Obviamente ese fue el principal inconveniente para que ella no se enamorara de
mí. Yo creo que si Webb hubiera tenido quince años menos otro gallo me habría
cantado. ¿No piensa lo mismo?
Sin
embargo, yo soy el único artista que puede firmar esa maravillosa obra de arte
llamada Laura Hunt. Y deberíamos reconocer que la elección de Gene Tierney y sus maravillosos ojos verdes para
el papel fue todo un acierto. Qué manera de moverse, de hablar, de reír, de
mirar, de besar. Cuánta elegancia en todos sus movimientos. Tenga en cuenta que
la Tierney tenía veinticuatro años cuando rodó esa película. No le digo más que
al terminar mi trabajo con ella, la soplé en los ojos para insuflarle vida y al instante me enamoré perdidamente.
Por desgracia,
había algo en el interior de Laura Hunt que la Caspary había colocado a
propósito y que yo no sospeché hasta que fue demasiado tarde. Incluso Otto Preminger, respetando la
originalidad de la novela, consideró que el nivel de refinamiento alcanzado por
la chica no era razón suficiente como para que sus amantes no fueran todo lo
vulgares que ella deseara.
Y
ese fue el motivo de que me decidiera a asesinarla. Ya estaba escrito de
antemano. Ni obra de arte ni nada que se le pareciera. Mi trabajo con Laura
terminó en un fracaso completo. No entiendo cómo esa zorra, después de
explicarle las bondades de un hombre elegante, inteligente, culto y de gustos
exquisitos, prefirió enamorarse de tipos vulgares y gustos deplorables. Tal vez
yo no entienda del todo el alma de las mujeres, ¿pero acaso no estaba justificado su
asesinato? ¿No tenía yo derecho a destruir, si me daba la gana, mi propia obra
malograda?
Sí,
en efecto, hubo un tiempo en que esperé una correspondencia por su parte, pero
no tardé demasiado en desilusionarme. No me di cuenta a tiempo de que el objeto de mi
creación poseía una vida propia y por tanto voluntad de decisión. Y cuando
llegó el momento de volar del nido, sus propios instintos la llevaron a
enamorarse de hombres jóvenes y musculosos y de una vulgaridad lamentable. Le
importaba un bledo su grado de refinamiento. Por eso me dije que, si no iba a
ser para mí, no sería para nadie. Laura Hunt era mi obra de arte, eso sí, imperfecta
a todas luces, pero mía en definitiva. Y yo tenía todo el derecho a disfrutarla
y, si era mi deseo, a destruirla. Sin embargo, ni la Caspary ni Otto Preminger
ni sus malditos guionistas tuvieron la sensibilidad y la inteligencia
suficiente para dejarme perpetrar lo que en justicia me correspondía. Y, al final, el que
se fue al otro mundo fui yo.
¿Le
importa que después del “steak tartar” pida este magnífico “faisán a la Santa
Alianza” que viene en la carta? Tenga en cuenta que mi glotonería fue idea de la Caspary, pero como he elegido por mi cuenta la exquisita
delgadez de Clifton Webb, puedo comer cuanto quiera sin engordar un sólo gramo.
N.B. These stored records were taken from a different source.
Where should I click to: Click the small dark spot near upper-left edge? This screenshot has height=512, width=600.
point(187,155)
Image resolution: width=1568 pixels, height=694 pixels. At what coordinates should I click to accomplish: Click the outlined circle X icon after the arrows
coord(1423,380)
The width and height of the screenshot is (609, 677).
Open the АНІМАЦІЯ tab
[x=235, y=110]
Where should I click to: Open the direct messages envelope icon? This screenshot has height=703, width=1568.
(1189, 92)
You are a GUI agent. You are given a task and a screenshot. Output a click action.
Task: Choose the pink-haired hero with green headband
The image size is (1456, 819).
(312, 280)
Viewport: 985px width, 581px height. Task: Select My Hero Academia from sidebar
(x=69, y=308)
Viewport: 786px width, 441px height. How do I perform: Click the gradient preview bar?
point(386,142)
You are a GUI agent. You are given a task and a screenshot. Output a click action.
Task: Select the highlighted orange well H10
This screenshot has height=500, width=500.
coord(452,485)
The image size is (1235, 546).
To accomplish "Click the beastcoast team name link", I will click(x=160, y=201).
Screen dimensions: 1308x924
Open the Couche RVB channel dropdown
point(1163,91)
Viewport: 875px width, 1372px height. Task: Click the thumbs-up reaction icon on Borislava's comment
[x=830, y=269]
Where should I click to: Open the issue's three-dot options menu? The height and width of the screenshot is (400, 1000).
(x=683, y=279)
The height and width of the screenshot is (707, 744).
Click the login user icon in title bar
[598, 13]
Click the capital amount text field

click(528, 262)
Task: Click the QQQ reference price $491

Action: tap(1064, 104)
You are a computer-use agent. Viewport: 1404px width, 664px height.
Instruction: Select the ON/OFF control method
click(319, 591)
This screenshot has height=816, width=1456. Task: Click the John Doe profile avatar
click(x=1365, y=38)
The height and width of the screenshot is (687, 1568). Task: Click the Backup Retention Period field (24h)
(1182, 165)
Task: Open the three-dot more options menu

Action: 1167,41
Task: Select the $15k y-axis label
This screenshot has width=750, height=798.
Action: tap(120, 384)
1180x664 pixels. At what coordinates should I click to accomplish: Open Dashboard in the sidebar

¿No le parece maravilloso? Claro que para usted será aterrador cuando el
camarero le traiga la cuenta. Ah, ¿no le importa? Entonces, después del faisán
me decidiré por unos quesos franceses y de postre voy a ordenar que me preparen
unas “Crêpes Suzette”. Y como se muestra tan generoso, a la hora del café, los
puros y “le trou normand”, voy a contarle cómo enseñé a Laura todo lo que ahora
sabe acerca de la vida y sus apetitos más sublimes. ¿Que si tocaba el
clarinete? Al terminar sus estudios de solfeo, podría decirse que Laura era una
auténtica virtuosa. Se me erizan los cabellos tan sólo de recordarlo.